- [Challenges]
a – From the story excerpt, list the stretches of time during which he knew Hattie.
b – Answer from the story excerpt:
(i) What did his mother find in the storm, and where?
(ii) How old were they when Hattie married Jack?
(iii) What did he blame for putting off the dance at the wedding?

- [Document excerpt]
⁂
She got the info out of him, though. And five minutes later, with her raincoat on and a flashlight in hand, she took him by her other hand and walked with him across the street in what was now close to a gale, to find a Pez dispenser, which she did, in a window well, after a half hour of looking. It was on that day that decided he would have to learn a lot about what love was.
Now his mother would sit in pleasant conversation with Ted Williams, who seemed to be as kind a man as he was feared a hitter, and Hattie, the woman he saw in just about every woman he imagined as that one who would be the one for him. He knew her for most of his teen years, all of his time in college, a few years after. He lived for winter break because that was when he would come home and see her and they would watch bad holiday slasher flicks on a couch in her parents’ basement. She’d describe to him what her life at school was like, joking about the casual sex she had, how some guy had named his cock Vlad, as in, Vlad the Impaler, and this TA who had made her cum more than once for the first time. “Sometimes I don’t even manage on my own.”
And he really didn’t know what to do, because that didn’t seem to be how you’d speak to someone you might have romantic interest in. He’d pretend to laugh, and make sarcastic remarks. “Well, if his cock was Vlad the Impaler, you could call your mouth Hattie’s Inhaler.”
His soul would wince over what a jackass he was. Fool. And when they turned twenty-five, she married his best friend Jack, who never even really seemed to like her, nor she him. They danced near the end of that wedding party. He had been putting it off. He blamed a bum ankle from a weekend game of beer league men’s hockey. She was drunk by then. They probably danced too close. People weren’t looking. It was late. The band had left. Someone had found a tape deck. “Did you ever think, there but for the grace of Vlad…” she said. He had thought many things, and this time his soul sighed, as he said, “I think Jack is luckier than most of us will ever deserve to be.” And he didn’t talk to either of them for a couple of years, because he could not.
- - -
Well, my friend, if you are hit by a car today, let it never be said that man, woman, or holy ghost wrote like you could write.
⁂
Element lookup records
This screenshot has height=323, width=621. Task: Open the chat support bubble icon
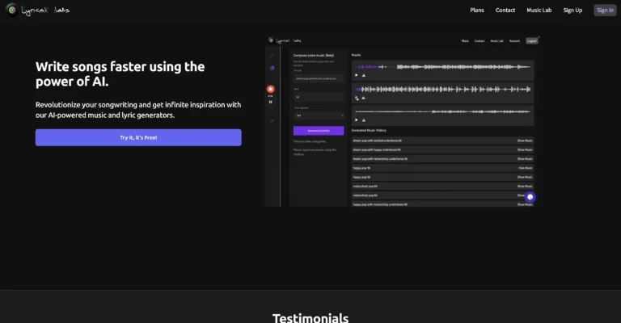tap(530, 197)
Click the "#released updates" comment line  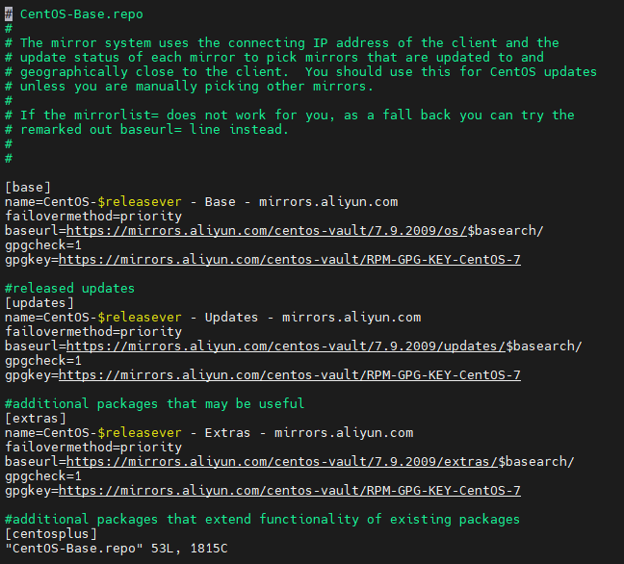pyautogui.click(x=70, y=289)

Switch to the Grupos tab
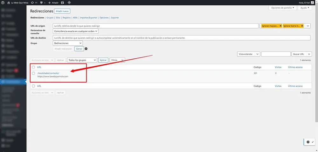50,18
⁂
- [Answers for the exercise]
a –
- Most of his teen years
- All of his time in college
- A few years after

b –
(i) A Pez dispenser, in a window well.
(ii) Twenty-five.
(iii) A bum ankle from a weekend game of beer league men's hockey.